Thursday, July 31, 2014


On a good run, it's easy to believe we (humans) evolved to run. I've been running more this summer than most. On Sunday I ran about 20 km (12 miles), the longest I've run for years. It wasn't a race or an event, just stretching myself. It felt good. I was a little tired afterward, but otherwise suffered no ill effects.

I've never considered myself a hard core runner, but I've run off and on, more or less, pretty much as long as I can remember. Never competitively. Mostly by myself. Sometimes to train for one of our climbing expeditions. Often just to stay fit and feel good. These days I don't worry too much about distance or speed. I've got no one to compete with. I don't carry any gadgets - no phone, no ipod, no gps, not even a watch. So I don't have much idea how fast I've gone. I usually have a rough idea of distance from knowledge of the routes I run.

When I was younger I had a rather cavalier attitude towards my body. It was there to serve me. I didn't worry about my knees or hips or feet. I used to run in my climbing boots. Not lightweight modern hiking boots that are more akin to running shoes, these were classic heavy leather boots with thick stiff vibram soles. My theory was that I was training to climb and when I was climbing I'd be wearing boots, so that's what I should train in. In retrospect, it probably wasn't the best idea :-)

My longest run was in my twenties, an attempt to run a marathon distance (just on my own) that I quit after 30 km. It was the end of a summer where I'd run harder and longer than ever before and I paid the price in knees and hips. I remember hobbling back and forth to work wondering why I was doing this to myself.

After that I continued to run but not so hard or so long. I believed my knees and hips just weren't up to it. When Shelley trained for a marathon I didn't join her, thinking it was too much for my joints. I did do quite a few adventure races but they seldom involved straight running for long distances.

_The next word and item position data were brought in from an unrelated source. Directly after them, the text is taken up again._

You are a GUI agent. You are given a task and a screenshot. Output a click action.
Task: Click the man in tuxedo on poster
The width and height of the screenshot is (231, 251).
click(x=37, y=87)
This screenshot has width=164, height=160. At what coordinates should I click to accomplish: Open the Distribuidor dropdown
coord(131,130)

But gradually I've realized that there may be nothing especially wrong with my joints. It may just be that I have to have a little more respect for my body. These days I only run every other day and only ramp up my distance gradually. If things start to hurt I back off. As a result I've found that I can once again run quite long and reasonably hard (for me) without crippling myself.

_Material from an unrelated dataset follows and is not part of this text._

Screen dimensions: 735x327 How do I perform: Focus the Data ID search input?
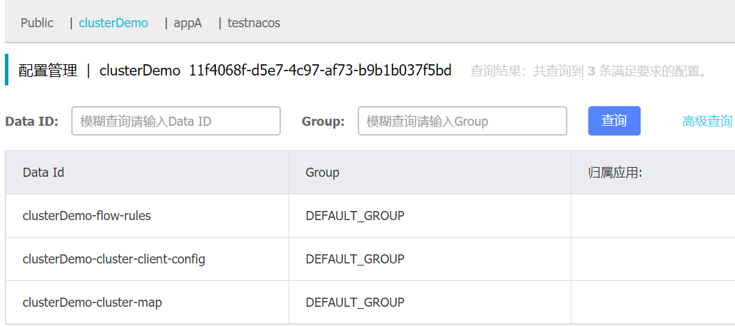pyautogui.click(x=175, y=121)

Not that my body is anything like perfect. Recently when I bought new running shoes the sales person asked if I had any pain in my knees or hips or ankles and I said no, not currently. He seemed somewhat surprised and proceeded to tell me that I walked a little funny, one knee cap appeared to be out of place, my legs weren't straight, and one foot was almost a size bigger than the other. I shrugged. You don't choose the body you're in, you just work with it to do what you can. I figure mine has done pretty well for me, all things considered.

Recommended reading:

Why We Run - Bernd Heinrich

What I Talk About When I Talk About Running - Haruki Murakami (my review)

Running With the Pack - Mark Rowlands

Born to Run - Chris McDougall

1 comment:

  1. Andrew, interesting to read this because I, too, am running this summer. However, I did decide that I wanted to try to do a flat half-marathon in Creston in mid-September. My longest run so far has been 16 km. It isn't killing me (yet), I don't think. I do shorter runs on the other days and I'm running 4 times per week this summer. I get up early because it's been darn hot for all of July! I don't really compete with anyone but myself. This was a challenge I set for myself and I have yet to register for the run because if it is still really hot I won't go. I'm liking the challenge and so far, my body feels better. Keep up the running and thanks for the suggested titles. I've only read Born to Run.